**** Excerpted passage ****

The Commission is charting the path to reach the goal of making the European Union climate neutral by 2050. It recommends a 90% net greenhouse gas emissions reduction by 2040 compared to 1990 levels, which is in line with recent scientific advice and the EU’s commitments under the Paris Agreement.
The following actions will be needed to achieve the 90% reduction target by 2040:
- fully implement existing EU laws to reduce emissions by at least 55% by 2030
- decarbonise industry by relying on existing strengths like wind power, hydropower, and electrolysers. To step up this work strand, the Commission has put forward new measures to manage carbon emissions by industry in the EU that will see investment in technologies that can capture and store carbon, and re-use it
- increase domestic manufacturing in growth sectors like batteries, electric vehicles, heat pumps, solar cells and others
- keep fairness, solidarity and social policies at the core of the transition, helping vulnerable citizens, regions, businesses and workers through tools such as the Social Climate Fund and Just Transition Fund
- have an open dialogue with all concerned, including farmers, businesses, social partners and citizens
In the last five years, climate change has caused an estimated €170 billion of economic damage. Its costs and impacts on humans are increasingly large and visible. We need to act now to strengthen Europe’s resilience against future crises and be less dependent on fossil fuel imports. A 2040 climate target will also help European industry, investors, citizens and governments to make decisions in this decade that will keep the EU on track to meet its climate neutrality objective in 2050.
The target will now be discussed with the European Parliament and the Member States. The next Commission will put forward legislative proposals on that basis. The European Climate Law writes into law the goal set out in the European Green Deal for Europe’s economy and society to become climate neutral by 2050. The law sets the intermediate target of reducing net greenhouse gas emissions by at least 55% by 2030, compared to 1990 levels.

****

[Exercise tasks]
1 > In the text on the EU's 2040 climate target, rewrite the paragraph beginning "In the last five years" as a short bulleted list that keeps its main facts.
2 > Please print the part of the text on the EU's 2040 climate target starting at "The Commission is" and ending at "the Paris Agreement.", word for word.

**** Record extracts ****

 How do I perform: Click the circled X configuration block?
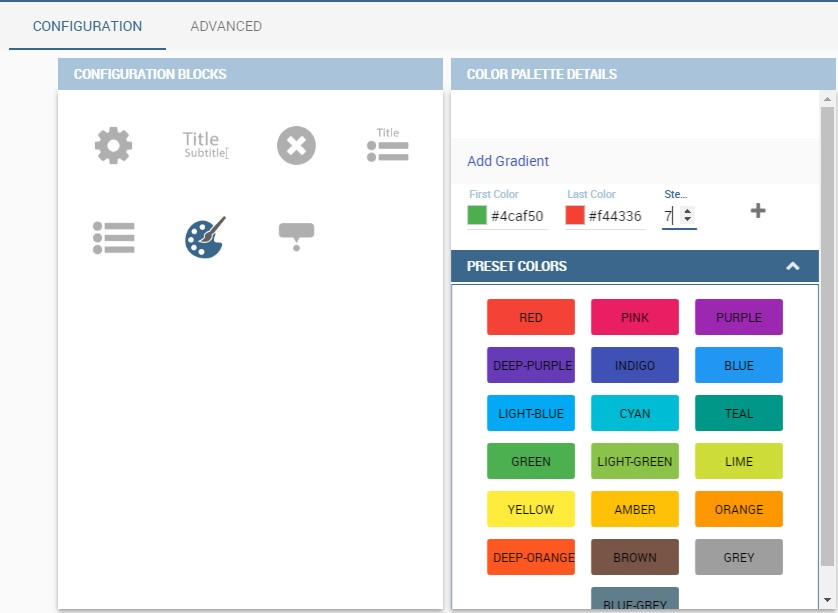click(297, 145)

****
**** Record extracts ****

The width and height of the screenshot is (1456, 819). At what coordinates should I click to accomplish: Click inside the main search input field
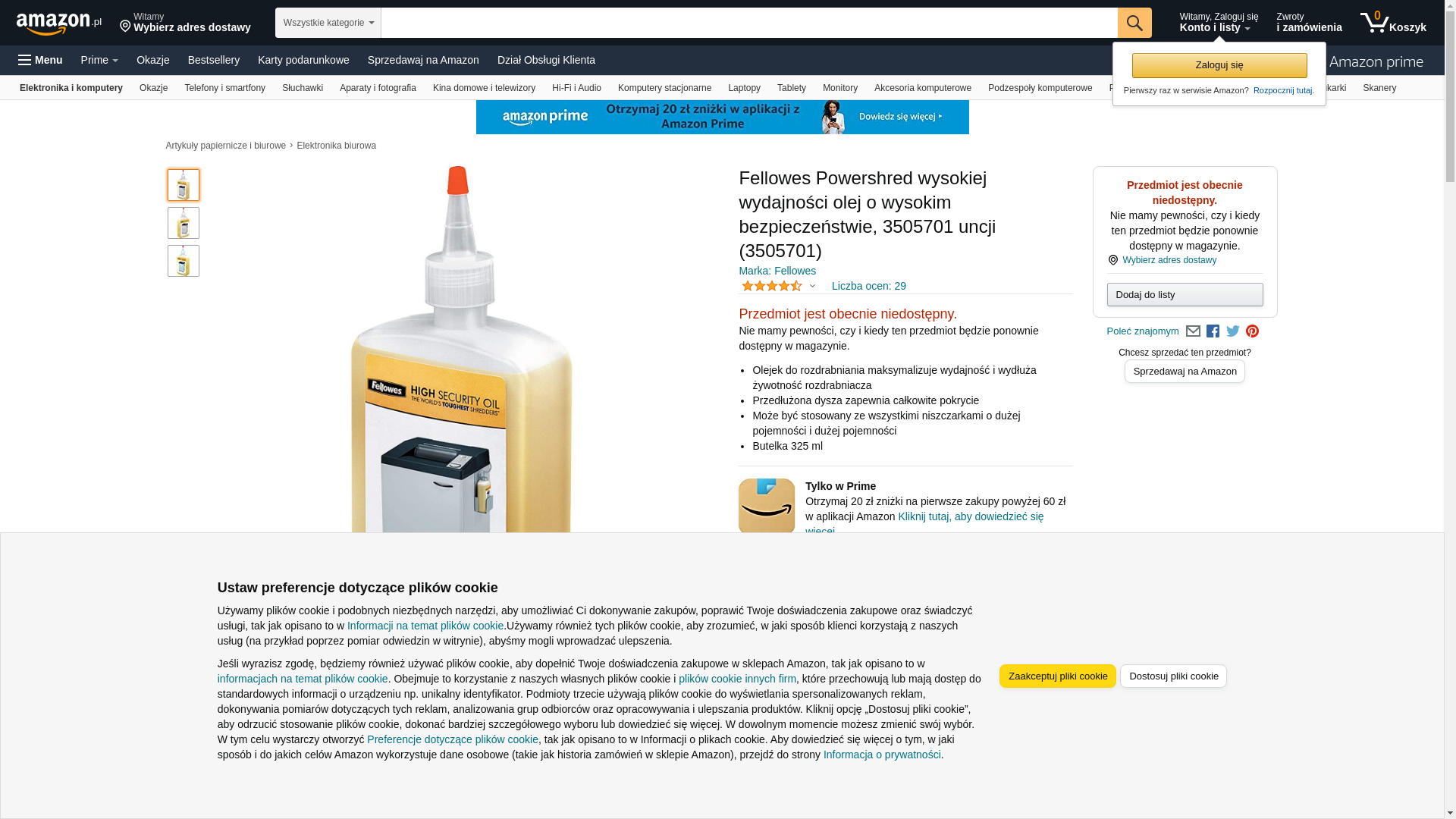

****

[Responses for each task]
1 >
- Climate change has caused an estimated €170 billion of economic damage in the last five years.
- Its costs and impacts on humans are increasingly large and visible.
- Acting now would strengthen Europe's resilience against future crises and reduce dependence on fossil fuel imports.
- A 2040 climate target will help European industry, investors, citizens and governments make decisions this decade that keep the EU on track for climate neutrality in 2050.

2 >
The Commission is charting the path to reach the goal of making the European Union climate neutral by 2050. It recommends a 90% net greenhouse gas emissions reduction by 2040 compared to 1990 levels, which is in line with recent scientific advice and the EU’s commitments under the Paris Agreement.